Inhibiting PAK1 increases survival of mice with pancreatic cancer
Australian researchers identify PAK1
as a regulator of the activation, proliferation, and apoptosis of pancreatic stellate cells. The study, led by researchers from the University of Melbourne and the University of New South Wales, suggests that PAK1 could be a therapeutic target for pancreatic cancer.
For many years pancreatic cancer has been looked at as a death sentence because the overall survival rates are very low. Only 6% of pancreatic cancer patients are alive five years after diagnosis. Seldom detected in its early stages, pancreatic cancer is one of the most common causes of cancer death. In the USA, about 42,500 people are diagnosed with pancreatic cancer each year, and 35,000 people die of their disease. Pancreatic cancer was the 11th most commonly diagnosed cancer in Australia in 2011, and there are 3,200 new cases of pancreatic cancer diagnosed annually with 2,900 deaths from the disease.
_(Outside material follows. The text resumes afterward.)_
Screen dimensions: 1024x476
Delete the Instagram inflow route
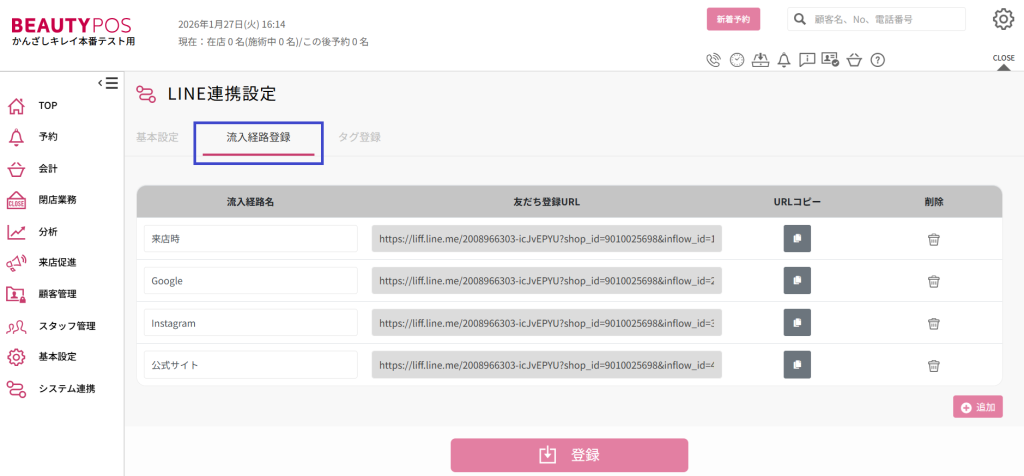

Mehrdad Nikfarjam, corresponding author of the current study, and colleagues set out to examine the role of p21-activated kinase 1 (PAK1) in pancreatic stellate cells (PSCs). PSCs contribute to a small proportion of all pancreatic cells but are essential for maintaining the normal pancreatic architecture. An increasing body of evidence suggests that activated PSCs play a key role in pancreatic fibrosis in chronic pancreatitis and pancreatic cancer. The protein PAK1 regulates a wide variety of cellular processes such as cell motility and morphology, and it may have a role in signaling pathways involving PSCs.
The study showed that PAK1 was expressed in isolated human PSCs, and a PAK inhibitor called FRAX597 decreased the activation of PSCs, inhibited the proliferation of PSCs, and promoted apoptosis in PSCs. Using mouse models of pancreatic cancer, the researchers found that reducing PAK1 expression and activity resulted in increased survival. The study was published 7 February 2017 International Journal of Cancer.